Just need to get some screw covers like you can get for kitchen units in black (or paint them and then paint the screw head showing as the bracket at that point was too narrow to do anything else.

Pictures are available at http://fotojenic.zenfolio.com click on All Photographs then click on TT and double click the first one.

Hope this helps.

Robin


----------



## markludgate (Jul 2, 2011)

RockinRobin said:


> Hi Finally stopped raining and so got chance to have a go at the bracket. Although other members had suggested using araldite etc I thought I'd try the self tapper route to start with - I could always revert to the sticky stuff if that failed.
> 
> I drilled small pilot holes (1.6mm) into the left over bits of plastic in the headlining. I tested a self tapper and each hole seemed as if it would bite. I repeated drilling pilot holes into the stubs on the three snapped off lugs. I gradually used larger drill bits to ensure I didn't crack the bracket. Then for the two screws that were in the fattest part of the bracket I drilled access holes to take my screwdriver.
> 
> ...


Top Man Robin, Thanks for this.

Mark


----------



## audimad (Jan 7, 2008)

RockinRobin said:


> Hi guys, it's been a long time since I posted here. TT still going strong at 92,000 miles. Not done as many miles this last 6 months as I'm on long term sick leave. With time on my hands I decided to do a spot of clearing out in the garage. After returning from the tip I started to put the parcel shelf back and I missed the left hand slots and as the shelf tilted down to the left the right hand bracket snapped off!
> 
> TT went in for a service the following week so I though I'd ask them to look at it - BUT I did say ring me if it's expensive. Well they didn't ring me - but nor did they fix it. The lady in service said that there was no point when she found out the cost of this inocuous bracket - £225!!!!!
> 
> ...


What dealer told you this rubbish, they are lying to you. The same thing happened to me and you only need the bracket replacing that is broken, although it comes already attached to the C pillar cover.


----------



## RockinRobin (Jul 7, 2007)

I got it from the lady on the service desk when I collected the car at Nottingham Audi. Saw no reason to question her given it was Audi and the fact I needed to buy the whole kit seemed par for the course. As I said earlier I didn't want to spend much money at all given the age and mileage of the car so I didn't push for more details.

It's fixed now, well good enough for me!


----------



## brittan (May 18, 2007)

Glad you got it fixed Robin.

Number plate screw covers come in black.


----------



## RockinRobin (Jul 7, 2007)

Thanks Brian, I suspect they'll be a bit too proud and clash with the parcel shelf - it's a snug fit. Need something flatter.


----------



## audimad (Jan 7, 2008)

RockinRobin said:


> I got it from the lady on the service desk when I collected the car at Nottingham Audi. Saw no reason to question her given it was Audi and the fact I needed to buy the whole kit seemed par for the course. As I said earlier I didn't want to spend much money at all given the age and mileage of the car so I didn't push for more details.
> 
> It's fixed now, well good enough for me!


Never trust the receptionist, i rang a dealer as i had a problem with a door mirror so the receptionist said she would take a message for the salesman, i told her what was wrong and when i called at the dealers two days later the salesman said to me "i hear you have got a problem with your windscreen". This has happened more than once with the same receptionist, now when she offers to take a message i just say no just put me through to the salesman. Anyway receptionists are always too busy filing their nails or reading OK magazine to take your message correctly.

Your instructions = Retype everything in the forum thread about the broken parcel shelf bracket from "Glad you got" down to "Need something flatter.", word for word.

Record list =

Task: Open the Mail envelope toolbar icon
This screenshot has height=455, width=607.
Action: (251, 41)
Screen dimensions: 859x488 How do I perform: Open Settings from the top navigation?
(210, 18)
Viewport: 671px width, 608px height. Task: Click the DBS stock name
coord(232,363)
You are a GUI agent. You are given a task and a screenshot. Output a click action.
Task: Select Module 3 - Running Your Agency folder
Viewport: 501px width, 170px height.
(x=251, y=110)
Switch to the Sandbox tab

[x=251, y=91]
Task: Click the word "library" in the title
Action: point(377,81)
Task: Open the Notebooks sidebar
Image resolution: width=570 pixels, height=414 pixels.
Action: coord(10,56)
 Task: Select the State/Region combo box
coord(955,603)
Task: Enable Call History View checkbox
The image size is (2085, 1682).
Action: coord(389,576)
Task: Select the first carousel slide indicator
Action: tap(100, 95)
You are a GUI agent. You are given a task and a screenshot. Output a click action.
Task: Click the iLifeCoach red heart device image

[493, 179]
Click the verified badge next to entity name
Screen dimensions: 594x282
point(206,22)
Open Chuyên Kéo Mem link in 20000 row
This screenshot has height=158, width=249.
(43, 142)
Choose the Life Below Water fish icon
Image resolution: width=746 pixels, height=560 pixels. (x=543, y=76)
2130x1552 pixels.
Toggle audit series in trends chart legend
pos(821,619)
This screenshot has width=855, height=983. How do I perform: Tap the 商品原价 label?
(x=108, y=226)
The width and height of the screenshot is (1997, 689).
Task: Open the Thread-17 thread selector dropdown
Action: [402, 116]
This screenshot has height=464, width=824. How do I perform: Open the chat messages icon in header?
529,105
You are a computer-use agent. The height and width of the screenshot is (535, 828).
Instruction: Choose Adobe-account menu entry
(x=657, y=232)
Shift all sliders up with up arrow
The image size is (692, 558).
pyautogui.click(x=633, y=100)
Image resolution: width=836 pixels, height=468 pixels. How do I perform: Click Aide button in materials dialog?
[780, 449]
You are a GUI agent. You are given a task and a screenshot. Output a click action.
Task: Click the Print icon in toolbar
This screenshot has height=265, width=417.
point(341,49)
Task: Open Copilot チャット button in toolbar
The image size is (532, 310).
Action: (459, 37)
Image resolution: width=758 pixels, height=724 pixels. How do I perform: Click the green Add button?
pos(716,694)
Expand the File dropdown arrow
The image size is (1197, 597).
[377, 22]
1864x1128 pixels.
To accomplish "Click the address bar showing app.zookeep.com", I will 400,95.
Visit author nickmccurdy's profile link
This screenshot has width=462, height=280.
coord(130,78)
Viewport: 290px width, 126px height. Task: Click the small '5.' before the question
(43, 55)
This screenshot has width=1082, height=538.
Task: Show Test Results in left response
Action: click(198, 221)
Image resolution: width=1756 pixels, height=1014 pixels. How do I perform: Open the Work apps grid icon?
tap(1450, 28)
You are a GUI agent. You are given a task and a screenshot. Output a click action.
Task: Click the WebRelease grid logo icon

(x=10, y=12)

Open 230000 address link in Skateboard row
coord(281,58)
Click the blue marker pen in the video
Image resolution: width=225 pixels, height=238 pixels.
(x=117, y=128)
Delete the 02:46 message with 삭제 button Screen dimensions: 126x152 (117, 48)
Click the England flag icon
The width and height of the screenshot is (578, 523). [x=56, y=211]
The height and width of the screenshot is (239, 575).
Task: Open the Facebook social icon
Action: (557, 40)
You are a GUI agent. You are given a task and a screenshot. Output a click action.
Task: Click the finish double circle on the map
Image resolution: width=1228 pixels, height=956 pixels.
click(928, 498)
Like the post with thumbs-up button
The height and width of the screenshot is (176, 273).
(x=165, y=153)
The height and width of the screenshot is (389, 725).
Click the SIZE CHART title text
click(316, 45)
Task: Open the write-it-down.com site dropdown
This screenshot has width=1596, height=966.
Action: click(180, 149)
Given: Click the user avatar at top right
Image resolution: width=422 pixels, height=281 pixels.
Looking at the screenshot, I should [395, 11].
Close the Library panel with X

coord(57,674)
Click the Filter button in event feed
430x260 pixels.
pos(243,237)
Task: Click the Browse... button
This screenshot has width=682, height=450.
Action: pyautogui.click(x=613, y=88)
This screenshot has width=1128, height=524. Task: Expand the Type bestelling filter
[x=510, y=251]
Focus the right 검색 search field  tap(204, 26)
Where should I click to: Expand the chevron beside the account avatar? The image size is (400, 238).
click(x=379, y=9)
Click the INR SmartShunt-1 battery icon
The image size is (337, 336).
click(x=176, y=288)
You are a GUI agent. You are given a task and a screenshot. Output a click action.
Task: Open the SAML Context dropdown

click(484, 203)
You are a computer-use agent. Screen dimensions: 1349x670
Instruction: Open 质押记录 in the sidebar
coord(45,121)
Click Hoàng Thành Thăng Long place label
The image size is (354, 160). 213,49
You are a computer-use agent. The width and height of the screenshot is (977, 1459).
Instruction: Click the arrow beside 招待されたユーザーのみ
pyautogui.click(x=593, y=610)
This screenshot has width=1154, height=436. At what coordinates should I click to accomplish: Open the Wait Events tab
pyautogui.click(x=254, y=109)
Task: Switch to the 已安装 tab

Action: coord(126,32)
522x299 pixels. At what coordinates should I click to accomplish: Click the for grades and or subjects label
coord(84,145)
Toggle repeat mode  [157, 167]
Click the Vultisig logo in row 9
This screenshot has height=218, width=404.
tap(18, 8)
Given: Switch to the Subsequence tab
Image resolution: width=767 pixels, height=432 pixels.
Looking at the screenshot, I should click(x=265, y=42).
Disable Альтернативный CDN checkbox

Answer to the task =
Glad you got it fixed Robin.

Number plate screw covers come in black.


----------



## RockinRobin (Jul 7, 2007)

Thanks Brian, I suspect they'll be a bit too proud and clash with the parcel shelf - it's a snug fit. Need something flatter.